I'm always reminded by these discussions of an incident on a local news blog, which reported on the salaries of top MBTA (subway/mass transit) employees. Commentors got all outraged that a third-shift track welder was making about $300k. I'm pretty sure that they're all okay with stockbrokers and CEOs and movie stars and NFL players making that kind of money or far more. But for a welder to earn that...! That, clearly, is not because this is a highly skilled craftsman on whose work other people's lives will literally depend, who is working in the middle of the damned night and this is what the market for that sort of labor requires, but because this is a profligate waste of our tax dollars. :|

This is the social world we live in. One in which if you let other people know what you earn, they will unleash their venomous opinions on you of whether you are perhaps making too much for a whatever it is they think you are, or whether you're not performing the class attributed you by your income.

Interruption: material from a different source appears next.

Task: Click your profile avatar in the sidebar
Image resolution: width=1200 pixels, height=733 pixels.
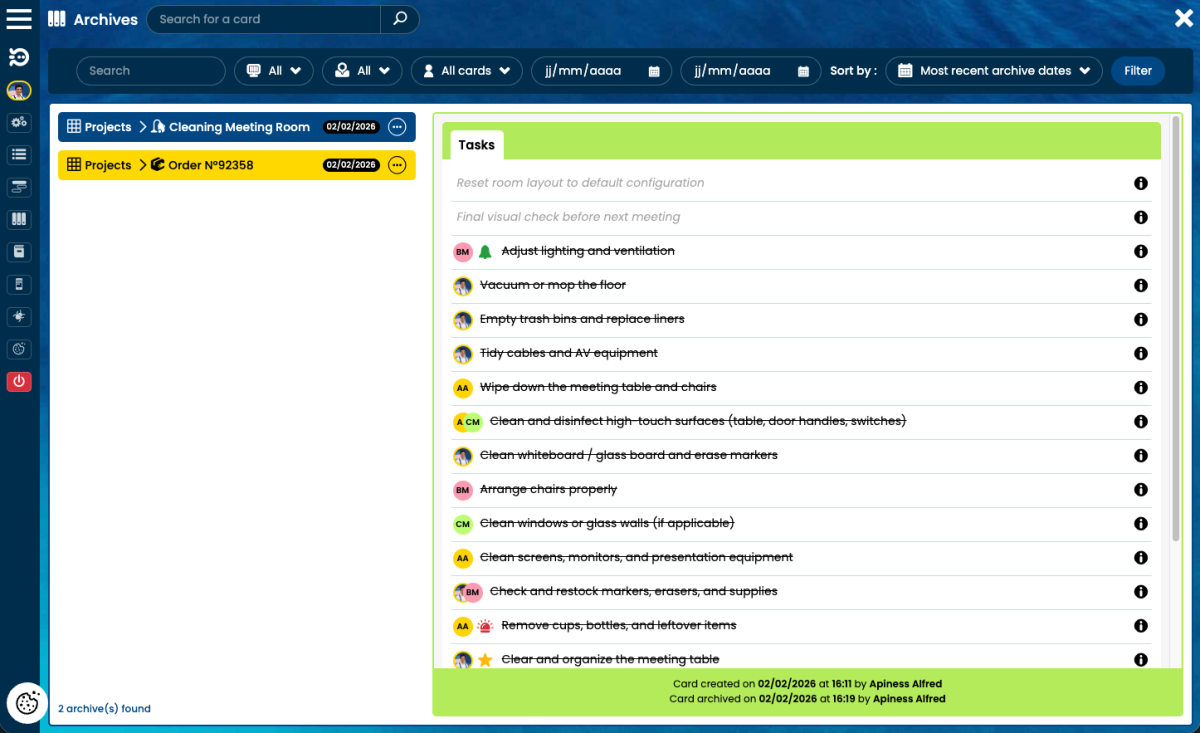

Date: 2019-03-10 01:18 am (UTC)
From: [personal profile] cbrachyrhynchos
I don't think the idea is terrible. I think the idea is terrible on metafilter, and I wasn't particularly surprised to see someone pontificate about education debt and bad life choices in the first few hours. And I have better things to do with my weekend.

Date: 2019-03-09 04:10 pm (UTC)
horusporus: A small WALL--E robot by a blurry window. (Default)
From: [personal profile] horusporus
I don't actually hang out at MeTa a lot, so I'm only just going thru the thread now, but to this non-American eyes, what's jumping out is how much class is being talked about in terms of money/earnings. to me, it's more than that, you can absolutely be the 'genteel poor' and be of a class without having the money to reflect it.

Date: 2019-03-09 04:33 pm (UTC)
horusporus: A small WALL--E robot by a blurry window. (Default)
From: [personal profile] horusporus
yes, as i'm scrolling through, i see some comments saying class is more than just money. and i think it ties to what you're observing. privilege is often the ability to exercise a certain type of capital, and I think most people (certainly in that thread) don't really engage with the other kinds of social/cultural capital they can access to, especially if they're not visibly and materially well-off. my long way of agreeing with you that class is a lot more stable in the long-term, despite (temporary) dips in actual money.

and yeah, the whole protestations about how average they are can possibly tie to how the american narrative is that everyone's middle class. like, i feel in more class-conscious societies, there is usually a custom that you're meant to be more outwardly humble the wealthier you are, but that's not the same thing with what's happening here.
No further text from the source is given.